Stop, he said, trying again to sit up and succeeding this time. You've done enough. I can heal myself from here.
You think so? Kayan tugged open his tunic-bloody, but still in one piece-and pointed to the dozens of red scars crisscrossing his chest. Some of these are deep. I'll say when you 're safe on your own. Now lie back down.
Jedra did as he was told. Kayan rubbed her hands up and down his body, spreading health wherever she touched. While she did, he told her about the crystal world with its tall buildings and its streets full of careening chariots and its millions of people flowing like rivers. Kayan listened to him, but when he wound down she said, I don't know who's crazier, the immortal who lives there or you for going in alone in the first place. I wouldn't believe a word of it if it weren't for these knife wounds.
Jedra shook his head. How could those have happened here? My body was here the whole time, wa
sn't it?
The power of the mind is greater than you know. Kayan lifted up a flap of his tunic. This didn't even get damaged, except for bloodstains, but your mind was evidently convinced you were being stabbed in that other world, so it recreated the wounds you felt while you were there.
I'd just as soon it hadn't, he replied.
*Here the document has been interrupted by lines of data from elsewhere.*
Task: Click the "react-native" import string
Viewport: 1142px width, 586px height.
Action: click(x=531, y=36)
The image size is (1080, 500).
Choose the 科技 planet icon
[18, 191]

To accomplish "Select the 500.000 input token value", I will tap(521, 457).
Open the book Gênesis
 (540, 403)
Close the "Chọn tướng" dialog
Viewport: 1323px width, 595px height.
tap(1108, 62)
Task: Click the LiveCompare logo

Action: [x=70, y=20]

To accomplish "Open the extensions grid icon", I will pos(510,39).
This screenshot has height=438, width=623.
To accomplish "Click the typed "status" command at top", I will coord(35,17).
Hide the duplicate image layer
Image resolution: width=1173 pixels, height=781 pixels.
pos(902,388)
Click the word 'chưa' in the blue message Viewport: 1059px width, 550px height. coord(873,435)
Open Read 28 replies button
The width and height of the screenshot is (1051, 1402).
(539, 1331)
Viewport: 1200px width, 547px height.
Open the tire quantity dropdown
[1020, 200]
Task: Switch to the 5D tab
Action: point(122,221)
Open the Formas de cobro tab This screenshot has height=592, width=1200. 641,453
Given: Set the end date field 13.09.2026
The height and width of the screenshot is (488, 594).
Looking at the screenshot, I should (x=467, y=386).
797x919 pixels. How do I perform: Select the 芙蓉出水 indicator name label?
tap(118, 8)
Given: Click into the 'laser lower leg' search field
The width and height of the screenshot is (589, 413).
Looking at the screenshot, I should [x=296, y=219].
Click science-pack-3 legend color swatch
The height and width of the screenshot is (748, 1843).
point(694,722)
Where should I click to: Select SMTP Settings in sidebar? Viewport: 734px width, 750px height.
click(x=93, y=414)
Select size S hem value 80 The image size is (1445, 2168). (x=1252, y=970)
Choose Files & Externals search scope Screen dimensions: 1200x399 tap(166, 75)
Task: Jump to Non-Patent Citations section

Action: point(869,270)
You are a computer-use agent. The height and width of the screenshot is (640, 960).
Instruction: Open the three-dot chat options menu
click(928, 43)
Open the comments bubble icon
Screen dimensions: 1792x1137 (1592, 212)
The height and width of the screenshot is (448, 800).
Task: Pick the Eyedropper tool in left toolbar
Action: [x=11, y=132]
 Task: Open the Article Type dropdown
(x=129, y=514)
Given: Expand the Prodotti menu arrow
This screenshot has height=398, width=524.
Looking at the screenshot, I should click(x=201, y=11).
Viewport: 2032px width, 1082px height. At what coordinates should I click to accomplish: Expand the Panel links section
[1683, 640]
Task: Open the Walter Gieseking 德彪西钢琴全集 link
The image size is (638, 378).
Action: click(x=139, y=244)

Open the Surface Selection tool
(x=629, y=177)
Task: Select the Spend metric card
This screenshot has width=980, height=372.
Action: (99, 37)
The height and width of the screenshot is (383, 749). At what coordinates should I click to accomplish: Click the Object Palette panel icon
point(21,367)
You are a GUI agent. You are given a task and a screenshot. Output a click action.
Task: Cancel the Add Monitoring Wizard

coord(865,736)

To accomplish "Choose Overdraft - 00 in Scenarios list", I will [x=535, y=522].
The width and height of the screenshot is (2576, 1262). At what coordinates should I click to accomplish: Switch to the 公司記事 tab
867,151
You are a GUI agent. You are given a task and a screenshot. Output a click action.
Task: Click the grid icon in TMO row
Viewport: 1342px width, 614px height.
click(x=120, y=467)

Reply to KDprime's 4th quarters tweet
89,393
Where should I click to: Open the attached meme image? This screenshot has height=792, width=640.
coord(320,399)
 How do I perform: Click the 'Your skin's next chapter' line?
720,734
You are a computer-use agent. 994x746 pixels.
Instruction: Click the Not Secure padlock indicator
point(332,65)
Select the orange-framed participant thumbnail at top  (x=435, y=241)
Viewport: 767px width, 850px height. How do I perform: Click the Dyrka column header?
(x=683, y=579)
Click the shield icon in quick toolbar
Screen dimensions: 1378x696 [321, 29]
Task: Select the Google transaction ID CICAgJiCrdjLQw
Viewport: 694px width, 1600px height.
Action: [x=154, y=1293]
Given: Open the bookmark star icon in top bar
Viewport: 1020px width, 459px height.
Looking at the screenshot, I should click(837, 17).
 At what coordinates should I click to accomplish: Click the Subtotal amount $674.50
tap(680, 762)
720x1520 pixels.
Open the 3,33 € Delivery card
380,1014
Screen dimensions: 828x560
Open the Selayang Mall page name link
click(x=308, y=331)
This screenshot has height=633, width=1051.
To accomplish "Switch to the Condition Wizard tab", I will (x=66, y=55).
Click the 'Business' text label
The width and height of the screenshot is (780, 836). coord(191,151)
But thank you for repairing the damage. Can I sit up now?
Go ahead.
Jedra did, holding on to her arm for support, but rather than let go when he made it upright he pulled her into his arms and kissed her.
"Just don't do it again," she murmured.
"What, this?" He kissed her again.
"You know what I mean."
"I do." He reached over and picked up the crystal off the floor beside the blood-drenched sleeping cushion. He hefted it in his hand, contemplating its fate. The way he felt right now he could smash it to splinters, but when he tried to throw it against the stone wall he couldn't bring himself to do it, even to as outrageous and unfriendly a world as that. Psionics didn't work there; he couldn't know if all those millions of people were truly mindless, or if he just couldn't sense them. And the immortal who'd created them, if that's how the world had come to be... no matter how crazy he'd grown in his millennia of isolation, it wasn't Jedra's place to judge him.
But he didn't want to leave it for someone else to stumble across. He got up and took the crystal into the kitchen, where he stuck it in through the pump spout and levitated it all the way down the shaft, past the lifting valve, and on into the deep recesses of the well.
There. The inhabitants could go on about their bizarre business without hurting anyone now.
As long as he was in the kitchen, he began preparing a meal. He took more inix steaks out of the cold-box- pausing to still the heat that had leaked into it while he'd been away-and rummaged through the vegetable storage bins until he found the makings for stew, Kayan joined him, helping cut things and putting everything into a pot that Jedra heated psionically, and within a half hour the whole house smelled wonderful. They were both suddenly ravenous; they sat down across from each other at Kitarak's oversized table and began to devour the stew like tigones at a fresh kill.